Buparlisib

Clinical data
- Other names: AN2025, BKM120
- ATC code: None;

Identifiers
- IUPAC name 5-[2,6-bis(morpholin-4-yl)pyrimidin-4-yl]-4-(trifluoromethyl)pyridin-2-amine;
- CAS Number: 944396-07-0;
- PubChem CID: 16654980;
- DrugBank: DB11666;
- ChemSpider: 17588300;
- UNII: 0ZM2Z182GD;
- KEGG: D10584;
- CompTox Dashboard (EPA): DTXSID50241486 ;
- ECHA InfoCard: 100.232.248

Chemical and physical data
- Formula: C_{18}H_{21}F_{3}N_{6}O_{2}
- Molar mass: 410.401 g·mol^{−1}
- 3D model (JSmol): Interactive image;
- SMILES NC1=NC=C(C2=CC(=NC(=N2)N2CCOCC2)N2CCOCC2)C(=C1)C(F)(F)F;
- InChI InChI=1S/C18H21F3N6O2/c19-18(20,21)13-9-15(22)23-11-12(13)14-10-16(26-1-5-28-6-2-26)25-17(24-14)27-3-7-29-8-4-27/h9-11H,1-8H2,(H2,22,23); Key:CWHUFRVAEUJCEF-UHFFFAOYSA-N;

= Buparlisib =

Chemical compound

Buparlisib (codenamed AN2025 and BKM120) is an experimental anti-cancer medication. It is a small molecule orally-available pan-class I phosphoinositide 3-kinase (PI3K) inhibitor. Buparlisib was under investigation as a treatment for advanced breast cancer but was abandoned due to negative results. It is still under investigation as a potential treatment for head and neck squamous cell carcinoma (HNSCC).

==Clinical trials==
Buparlisib was under investigation as a treatment for advanced or metastatic HER2-negative breast cancer in several phase III clinical trials:
- The phase III trial BELLE-2 compared buparlisib + fulvestrant with fulvestrant alone in patients with advanced or metastatic HER2-negative, hormone receptor-positive (HR+) aromatase inhibitor-resistant breast cancer. Treatment with buparlisib prolonged progression-free survival (PFS) significantly but also resulted in excessive side effects.
- Similar to BELLE-2, the phase III trial BELLE-3 compared buparlisib + fulvestrant with fulvestrant alone in patients with advanced or metastatic HER2-negative breast cancer, however in this trial, the disease had to be resistant to a mammalian target of rapamycin (mTOR) inhibitor. The trial was terminated due to excessive side effects.
- The phase II/III trial BELLE-4 compared buparlisib + paclitaxel with paclitaxel alone in patients with advanced or metastatic HER2-negative breast cancer regardless of hormone receptor status. Addition of buparlisib to paclitaxel did not improve PFS, and the trial was stopped for futility at the end of phase II.
These results led the trials' sponsor, Novartis, to cancel their breast cancer study program with buparlisib.

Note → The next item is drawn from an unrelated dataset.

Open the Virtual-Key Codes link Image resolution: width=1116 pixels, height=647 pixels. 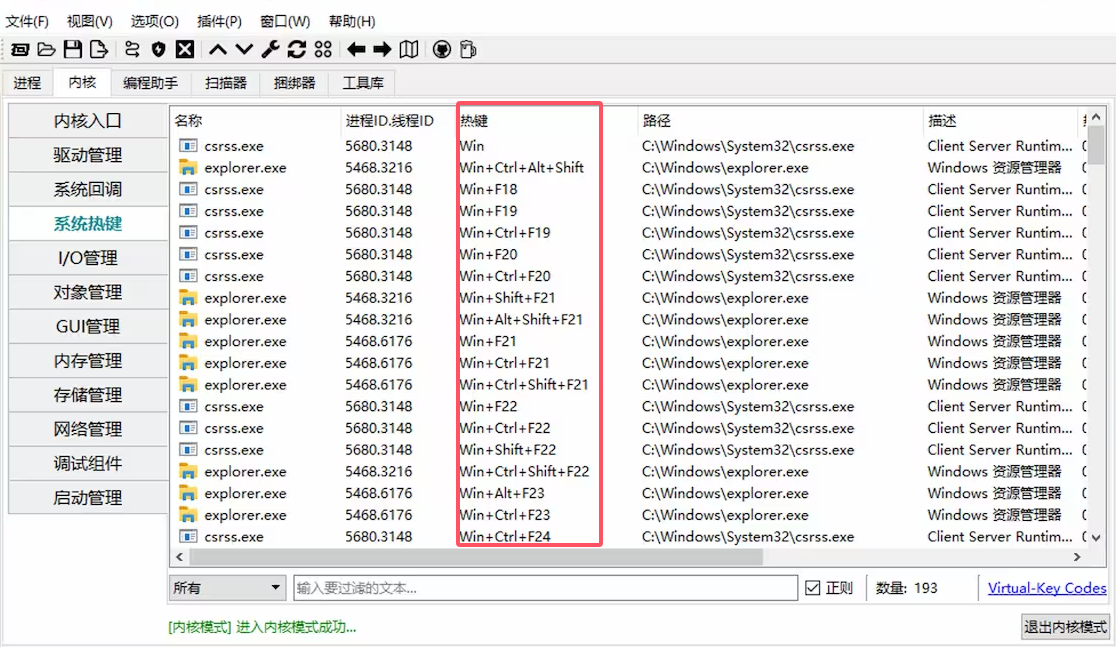pyautogui.click(x=1046, y=588)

Buparlisib is still under investigation as a potential treatment for head and neck squamous cell carcinoma (HNSCC) in the ongoing phase III trial BURAN, which compares buparlisib + paclitaxel to paclitaxel alone in patients with recurrent or metastatic HNSCC. Results are expected for December 2022.